Two days ago was one of my best girl friends, L's birthday. She turned 36, but in my heart she is always the 25 year old girl I first met at work. We went to the same uni as undergraduates. I was a year ahead, in a different faculty, but I've seen her a few times hanging out with my fellow statemen. My impression of her then was, "this is one bold, intelligent lady". Always asking good questions during seminars, she did portray that impression.
Fate had it that we were to be colleagues at work, at a newly formed institution in my homeland. She being the foreigner, adapted to the local cultures very well. I got to know her better, and I began to see her much more than just the 'bold, intelligent lady' that was my first impression. She IS a beautiful lady, in and out. She fought for injustice at the office, no matter how that brought her the label 'rebellious'.
Then we went to do our MA in the same uni that we went to as undergraduates. We became housemates, and I saw more aspects of her that are indeed impressive. To top her other qualities, she is also extremely generous. While earning a meagre tutor's salary, she supported her brother who studied in a private college. To cut a long story short, we faced many moments together, both good and bad. She married her sweetheart, and had her first baby, J, who's very precious to us, her family and friends. Other friends and I shared the moments of her labour and her joy when J was born. In the last hours of pain, she was still at the computer getting an assignment done!
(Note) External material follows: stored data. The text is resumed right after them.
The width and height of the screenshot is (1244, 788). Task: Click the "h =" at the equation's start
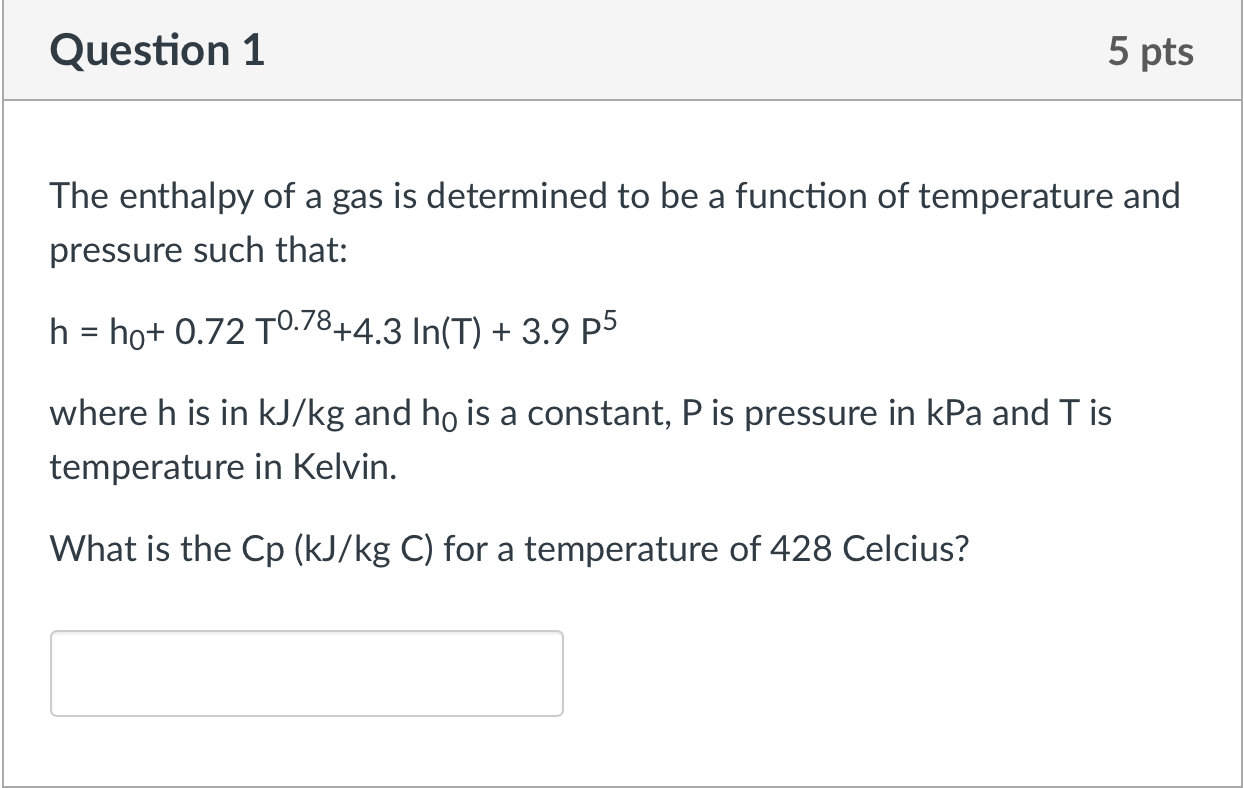70,332
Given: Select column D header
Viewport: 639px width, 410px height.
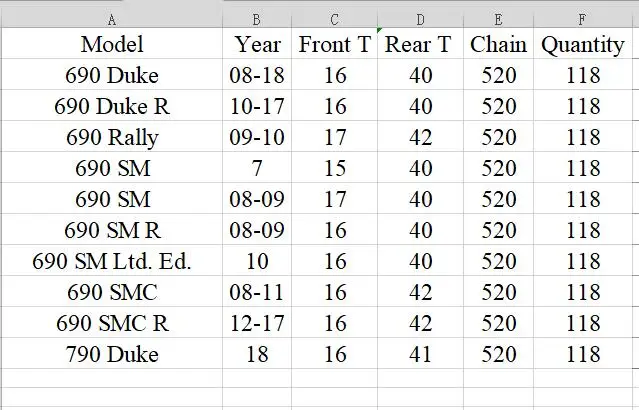Looking at the screenshot, I should coord(421,20).
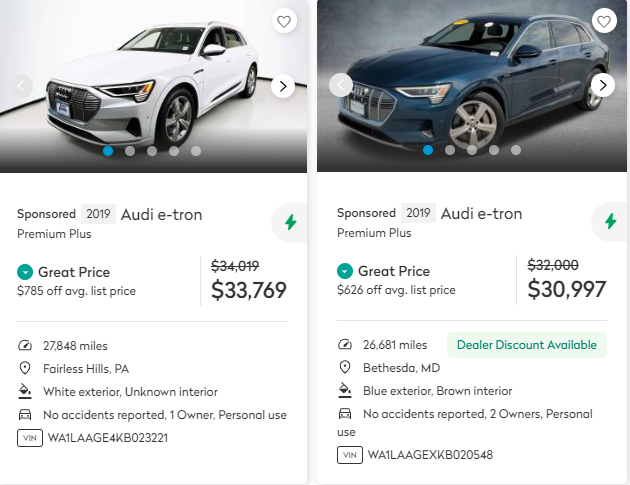Go to previous photo of blue Audi
The image size is (630, 485).
(x=342, y=85)
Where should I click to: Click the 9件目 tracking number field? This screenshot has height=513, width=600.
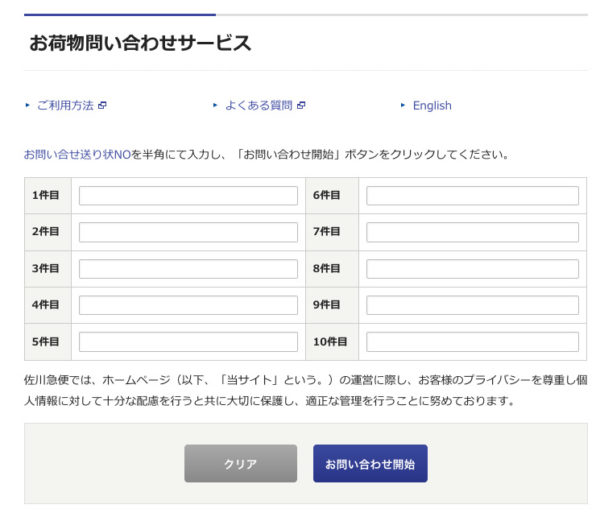(x=472, y=305)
When we were done with the MA, we went back to work at the same institution, and she generously offered me a roof over my head. Since both our hubs were still finishing their studies, I gladly lived with her together with my 2-year old daughter and a live-in helper. When I gave birth to my second daughter without hubby by my side, she was there to give me the much needed moral support. The birth date of my second daughter coincidently is the same as her first son's, and so we have another reason to bond stronger.
Trials after trials came our way, and we strongly stood to face them together. With her I once shared this analogy:(there's a group of us at work who became really close after all the years). It was like we linked our hands to go up and down this unknown mountain, and whenever one of us fell over, the rest never let go. Instead we stuck together through thick and thin.
Then it was time for her to leave for her homeland. It was such a sad moment for me. I was losing a best friend, who's also a sister. It has been years now since she left, and I am now in another country. But indeed, the heart remembers...sometimes I regret not being there physically for her when she faced trials, like she was there for me when I thought there was no more hope in life. No matter what, L, I love you always. I pray for you when I pray, and I wish you happiness no matter where you are.